Jerusalem to Pay African Countries to Take Migrants Off Its Hands

Netanyahu orders Foreign Ministry to renew contacts with African and Western states willing to accept these infiltrators, tells defense establishment to begin construction of Egypt barrier at once.

Israel is renewing its offer to pay African and Western countries that will take in migrant workers who arrived in Israel illegally, a senior government official told Haaretz. Prime Minister Benjamin Netanyahu apparently instructed the Foreign Ministry yesterday to renew negotiations to this effect.

According to the senior official, the Foreign Ministry has already held a round of talks with African nations who maintain diplomatic ties with Israel as well as with several other states. Most countries declined the offer unequivocally, while those that did agree to absorb such migrant workers stipulated to far lesser numbers than desired by the Israeli government.

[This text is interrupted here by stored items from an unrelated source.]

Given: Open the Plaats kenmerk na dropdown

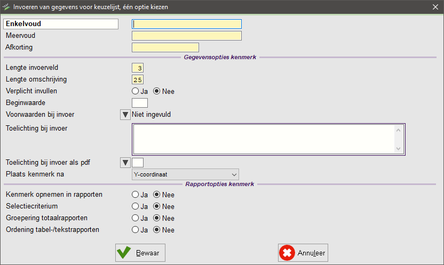Looking at the screenshot, I should tap(185, 174).
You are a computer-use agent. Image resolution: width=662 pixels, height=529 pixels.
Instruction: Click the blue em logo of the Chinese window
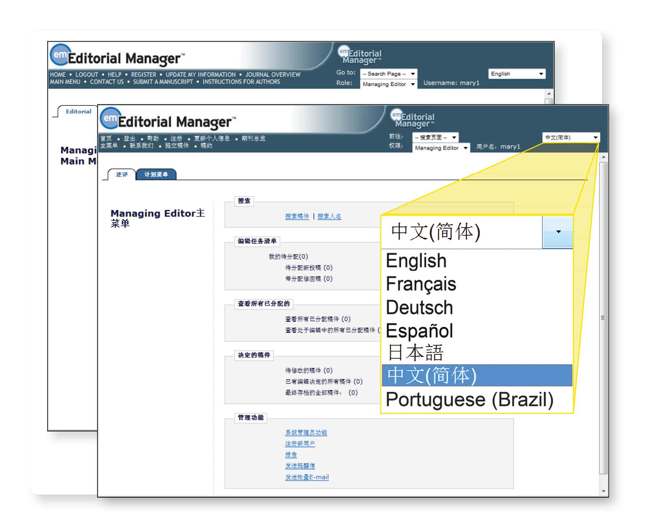click(x=110, y=118)
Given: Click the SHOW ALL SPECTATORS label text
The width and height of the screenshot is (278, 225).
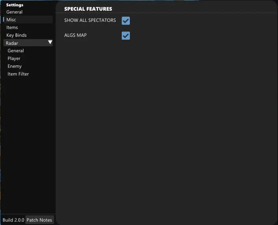Looking at the screenshot, I should click(90, 20).
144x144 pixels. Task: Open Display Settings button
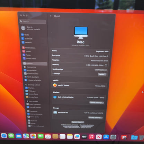point(97,102)
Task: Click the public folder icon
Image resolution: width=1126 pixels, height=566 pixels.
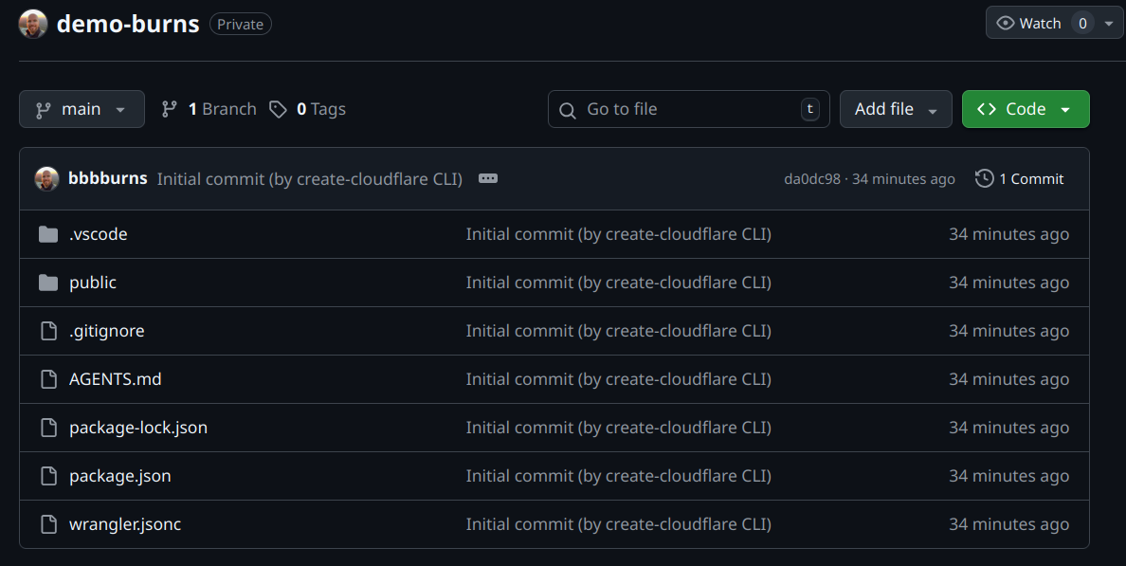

Fence marking border between Egypt and Israel.

Netanyahu also demanded that the security establishment immediately begin setting up a barrier along the Israeli-Egyptian border. The project had been due to start in July, but was delayed for over three months due to budget disputes.

"The problem of infiltrators crossing the southern border into Israel threatens Israel's Jewish and democratic character," the prime minister said.

The Association for Civil Rights in Israel and the Hotline for Migrant Workers issued the following joint statement: "Netanyahu's proposal demonstrates a particularly short memory. The prime minister must learn to distinguish between refugees and asylum seekers trying to escape war and danger in their home countries, and migrant workers who only seek to better their lives. Many of those crossing the Egyptian border into Israel are asylum seekers, escaping atrocities in their own land."

"A state set up by refugees itself cannot turn its back on war refugees seeking asylum," the statement read.

Fewer than 200 asylum seekers have reportedly been granted refugee status in Israel. In 2008, Israel recognized the asylum claim of just one refugee, and in 2009 only two.